Monday, September 18, 2006

So this morning I could not sleep past 5 am (good practice for when the baby comes I guess) and I found myself watching Sanjay Gupta's program called "Genius: Quest for extreme brain power" on CNN.

I was left with mixed feelings.

Its great that they have put together this show and the site. I am sure it represents a lot of work and it does a respectable job of illustrating the extreme disservice our public schools pay to our gifted children (especially here in Massachusetts). It also points out how NCLB has further devastated gifted programs.

"NCLB: No child left behind, no child leaps forward" is my motto relating to this boondoggle of a republican travesty.

I think my negative reaction lies in this impression that is given that genius children are destined for greatness and that is how they SHOULD actualize.
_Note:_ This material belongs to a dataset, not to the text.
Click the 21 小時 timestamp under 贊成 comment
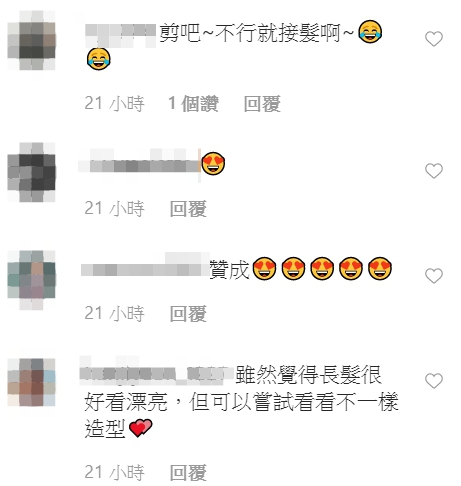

What I mean is that if a child has an IQ over 145, they must be hyperachievers to truly reach "full potential".

I find that offensive. Our minds are not only for the use of the State or Race. How we succeed or not should be by our OWN definition.

Even more importantly, this program doesnt deal with the reality of most gifted kids (and adults) - asymmetrical giftedness. VERY few kids are globally gifted. This program does not explore that and can mislead parents of kids who are profoundly gifted in one area and who are average or challenged in other areas to never identify the needs of their kids.

It doesnt deal with Dual Exceptionality (those who are gifted and have a disability or are gifted and have ADHD).

"These children show a greater degree of asynchrony among cognitive, social and emotional areas of development, and much greater variation in their ability to act maturely. Cognitive deficits, compared to other gifted children, are shown in less ability to think sequentially, to use working memory adequately, to solve problems using part to whole relationships, and to reason inductively especially since they have trouble picking out the main or salient feature among data. Gifted children with AD/HD, compared to gifted peers, complete less work, tend to try to hurry through it, often change topics on projects, or take inordinately long to complete simple exercises. They find it particularly difficult to work in groups, even groups of gifted children. Gifted children with ADHD also find completing tasks less rewarding than do other gifted children, that is, for many, the intrinsic reward of completion is not as satisfying to them. On the other hand, when working on a self-chosen activity, gifted children, with and without AD/HD, are able to immerse themselves in the task and work for long hours without much external reinforcement. This ability to hyperfocus, the falling into "flow" (Csikszentmihalyi, 1996), is what makes creative work so satisfying to so many gifted children, whatever their other problems."
Our journey with our profoundly gifted dual exceptional child (and love of my life) into homeschooling is just beginning. There is no way to buy a curriculum off the shelf and motivation is ALWAYS the hard part.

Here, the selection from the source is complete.